On Friday, the president of the Philippines, Rodrigo Duterte, has told reporters that he personally stabbed a man to death in his youth. During his frequent times in and out of jail, he says that he stabbed someone to death during a “rumble” after some kind of look they gave each other.

President Duterte’s remarks:

…at the age of 16, I killed someone. A real person. During a rumble. A stabbing. I was just 16 years old. It was just because we looked at each other. How much more now that I am president? You fuck with my countrymen; I won’t let you off the hook. Never mind about the human rights advocates.”

Watch the video here (IBT):

He also claims to have killed three men during his time as mayor of Davao City. “It happened,” he said, “and I said, I cannot lie about it.” A reporter asks if he thinks that makes him fit to be president, to which he responds in the affirmative, “…given the problems of my country, yes.” There have been accusations that he was charged with running a sort of death squad during this time.

Watch the video here (BBC):

President Duterte admitted during a campaign speech early on that his rule would be a “bloody one” and that human rights violations would be overlooked and pardoned, not to mention pardoning himself at the end of his term for any mass murdering he might have gotten himself into.

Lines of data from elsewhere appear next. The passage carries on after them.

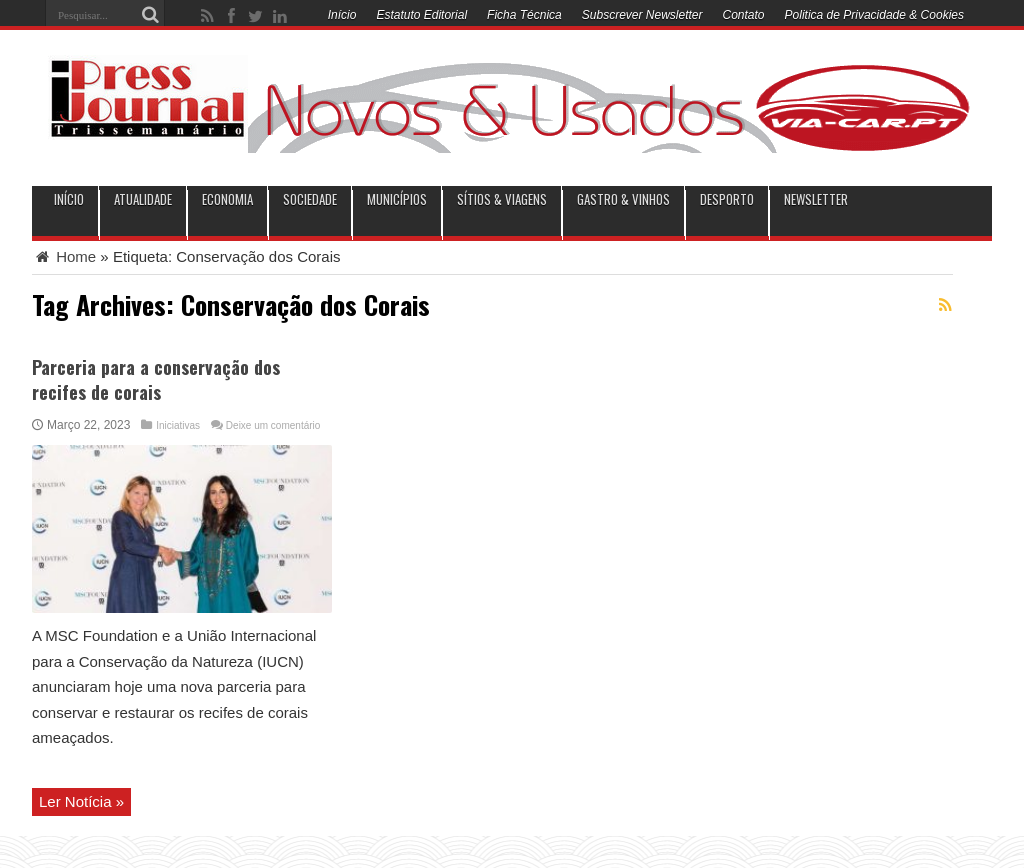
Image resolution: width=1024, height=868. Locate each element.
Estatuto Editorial (421, 15)
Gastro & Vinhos (623, 199)
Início (342, 15)
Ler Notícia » (81, 801)
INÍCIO (69, 199)
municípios (397, 199)
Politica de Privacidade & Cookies (874, 15)
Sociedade (310, 199)
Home (64, 256)
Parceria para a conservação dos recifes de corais (156, 379)
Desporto (727, 199)
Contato (744, 15)
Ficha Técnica (524, 15)
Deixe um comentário (273, 425)
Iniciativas (178, 425)
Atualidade (143, 199)
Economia (227, 199)
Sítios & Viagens (502, 199)
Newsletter (816, 199)
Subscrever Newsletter (642, 15)
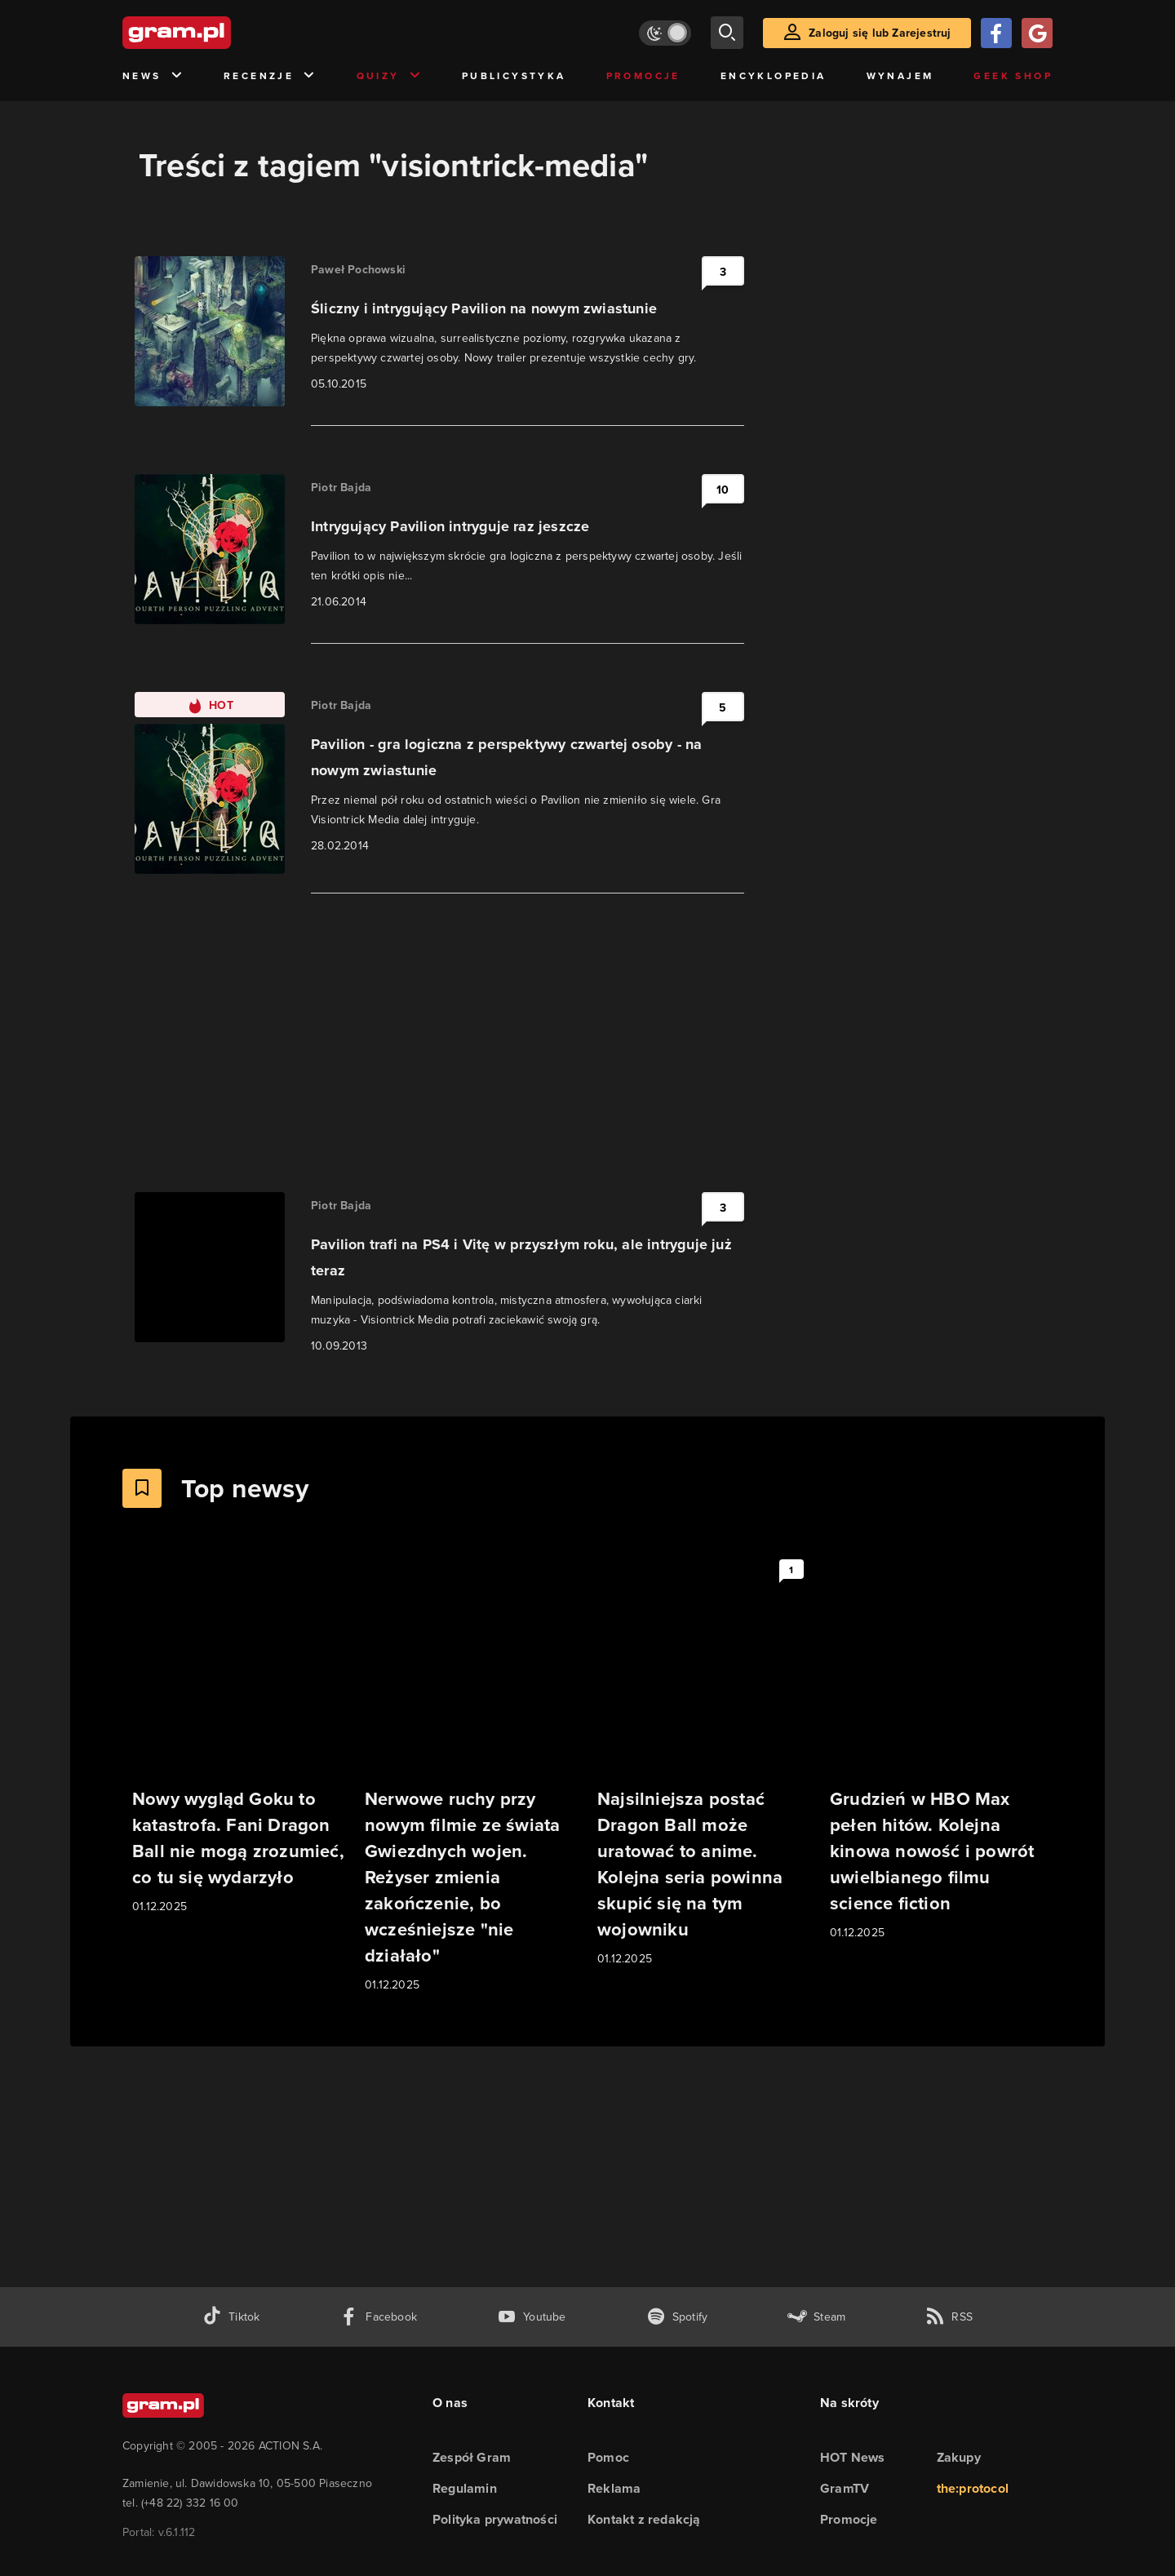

His war on drugs has been just that: all out war. His infamous crackdown has earned him worldwide notoriety, getting him names like the “serial killer president” from a French newspaper. He is constantly berating, cutting the funding for and outright condemning any human rights efforts in the Philippines. He even called someone a pedophile for speaking on the deaths of two minors during the war on drugs. Thousands of killings have occurred without any kind of due process, all under his watch and encouragement. Despite his hard stance against drugs, he has admitted to being a regular user of the opioid Fentanyl, a drug used by the U.S. military to alleviate pain on the battlefield.

Summary executions, organized and brutal raids, death squads–almost 4,000 people have killed by police in this drug war, possibly more.

Duterte is many things, “brutal” certainly being one of the traits at the top of the list. When he was the mayor of the City of Davao, “I’d go around… with a motorcycle, with a big bike around, and I would just patrol the streets, looking for trouble. I was really looking for a confrontation so I could kill.”